Segment Start: Data to examine
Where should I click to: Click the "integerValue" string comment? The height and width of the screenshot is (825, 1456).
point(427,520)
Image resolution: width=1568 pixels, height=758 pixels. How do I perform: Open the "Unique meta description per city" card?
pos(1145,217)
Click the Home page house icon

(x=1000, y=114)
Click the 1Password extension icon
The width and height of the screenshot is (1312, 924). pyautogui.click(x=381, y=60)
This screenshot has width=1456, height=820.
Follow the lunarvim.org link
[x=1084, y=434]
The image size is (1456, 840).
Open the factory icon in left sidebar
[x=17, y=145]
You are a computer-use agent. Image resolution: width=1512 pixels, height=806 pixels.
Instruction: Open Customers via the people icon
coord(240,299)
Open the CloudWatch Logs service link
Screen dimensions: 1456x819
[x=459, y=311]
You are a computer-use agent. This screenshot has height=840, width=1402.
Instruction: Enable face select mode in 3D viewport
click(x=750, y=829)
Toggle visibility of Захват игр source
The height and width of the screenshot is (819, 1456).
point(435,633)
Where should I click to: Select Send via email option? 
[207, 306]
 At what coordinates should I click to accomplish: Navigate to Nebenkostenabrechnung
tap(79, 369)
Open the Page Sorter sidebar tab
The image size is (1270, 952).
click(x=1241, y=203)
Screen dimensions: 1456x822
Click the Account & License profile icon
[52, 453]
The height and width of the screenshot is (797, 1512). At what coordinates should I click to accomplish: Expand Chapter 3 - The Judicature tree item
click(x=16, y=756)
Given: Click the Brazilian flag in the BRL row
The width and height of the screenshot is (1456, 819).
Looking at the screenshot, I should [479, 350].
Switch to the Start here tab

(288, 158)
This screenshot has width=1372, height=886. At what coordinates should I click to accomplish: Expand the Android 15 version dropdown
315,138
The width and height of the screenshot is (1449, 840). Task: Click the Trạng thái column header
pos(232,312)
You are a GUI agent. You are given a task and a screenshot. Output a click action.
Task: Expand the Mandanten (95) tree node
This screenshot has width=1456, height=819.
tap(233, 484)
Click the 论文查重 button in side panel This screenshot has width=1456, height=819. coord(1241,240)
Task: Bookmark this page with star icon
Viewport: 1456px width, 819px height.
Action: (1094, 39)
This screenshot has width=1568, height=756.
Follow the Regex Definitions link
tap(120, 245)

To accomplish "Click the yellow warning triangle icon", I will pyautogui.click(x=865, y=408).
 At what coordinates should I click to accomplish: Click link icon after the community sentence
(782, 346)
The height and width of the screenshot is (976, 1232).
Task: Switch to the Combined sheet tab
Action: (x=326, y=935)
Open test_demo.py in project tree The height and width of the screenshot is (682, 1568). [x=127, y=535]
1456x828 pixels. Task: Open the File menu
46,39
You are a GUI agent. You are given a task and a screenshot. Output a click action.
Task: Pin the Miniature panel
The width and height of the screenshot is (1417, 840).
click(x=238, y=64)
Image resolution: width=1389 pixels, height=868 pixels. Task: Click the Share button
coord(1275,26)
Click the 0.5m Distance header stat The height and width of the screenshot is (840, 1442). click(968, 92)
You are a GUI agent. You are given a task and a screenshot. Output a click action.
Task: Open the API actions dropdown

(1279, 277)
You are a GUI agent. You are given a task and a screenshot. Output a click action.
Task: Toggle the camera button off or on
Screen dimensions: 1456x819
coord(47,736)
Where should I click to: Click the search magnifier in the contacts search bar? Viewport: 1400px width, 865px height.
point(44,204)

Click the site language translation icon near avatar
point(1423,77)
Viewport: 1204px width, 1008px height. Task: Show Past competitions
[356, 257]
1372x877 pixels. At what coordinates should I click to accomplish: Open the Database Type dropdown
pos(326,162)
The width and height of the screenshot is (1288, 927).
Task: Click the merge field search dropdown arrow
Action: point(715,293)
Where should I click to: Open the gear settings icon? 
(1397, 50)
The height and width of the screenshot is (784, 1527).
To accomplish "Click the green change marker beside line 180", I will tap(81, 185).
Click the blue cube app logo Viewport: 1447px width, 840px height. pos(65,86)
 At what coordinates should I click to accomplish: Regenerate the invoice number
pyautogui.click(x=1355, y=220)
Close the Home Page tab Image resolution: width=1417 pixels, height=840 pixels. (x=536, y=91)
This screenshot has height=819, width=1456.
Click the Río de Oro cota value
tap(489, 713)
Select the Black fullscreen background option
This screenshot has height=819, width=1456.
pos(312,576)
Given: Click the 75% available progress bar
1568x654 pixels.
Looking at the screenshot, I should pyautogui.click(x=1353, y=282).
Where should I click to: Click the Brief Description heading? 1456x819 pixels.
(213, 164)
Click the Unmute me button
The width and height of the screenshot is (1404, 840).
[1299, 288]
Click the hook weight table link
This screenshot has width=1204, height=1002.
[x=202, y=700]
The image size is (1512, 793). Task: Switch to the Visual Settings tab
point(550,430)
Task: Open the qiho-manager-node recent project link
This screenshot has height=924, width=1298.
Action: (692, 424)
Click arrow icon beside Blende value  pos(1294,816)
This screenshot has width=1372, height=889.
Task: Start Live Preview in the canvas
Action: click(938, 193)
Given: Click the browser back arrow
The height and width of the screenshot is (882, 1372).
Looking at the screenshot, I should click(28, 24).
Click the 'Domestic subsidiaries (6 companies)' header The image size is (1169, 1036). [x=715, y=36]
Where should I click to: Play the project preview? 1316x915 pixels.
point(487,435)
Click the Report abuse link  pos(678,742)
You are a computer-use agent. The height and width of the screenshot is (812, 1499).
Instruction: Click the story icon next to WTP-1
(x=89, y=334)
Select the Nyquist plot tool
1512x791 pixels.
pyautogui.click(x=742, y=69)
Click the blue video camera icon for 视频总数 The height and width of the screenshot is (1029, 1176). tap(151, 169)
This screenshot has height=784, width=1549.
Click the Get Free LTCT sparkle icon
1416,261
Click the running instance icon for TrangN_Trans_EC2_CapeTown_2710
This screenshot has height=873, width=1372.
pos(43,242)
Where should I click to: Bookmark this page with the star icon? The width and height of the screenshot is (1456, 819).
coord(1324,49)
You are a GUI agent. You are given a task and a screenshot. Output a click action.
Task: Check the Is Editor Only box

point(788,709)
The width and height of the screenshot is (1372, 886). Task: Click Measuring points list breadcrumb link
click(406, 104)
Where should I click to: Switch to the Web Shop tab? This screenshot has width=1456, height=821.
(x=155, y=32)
Segment End: Data to examine
Search the data and copy each line containing "will".

■ **Answer area**
To accomplish "Click the yellow warning triangle icon", I will pyautogui.click(x=865, y=408).
To accomplish "Click the green change marker beside line 180", I will tap(81, 185).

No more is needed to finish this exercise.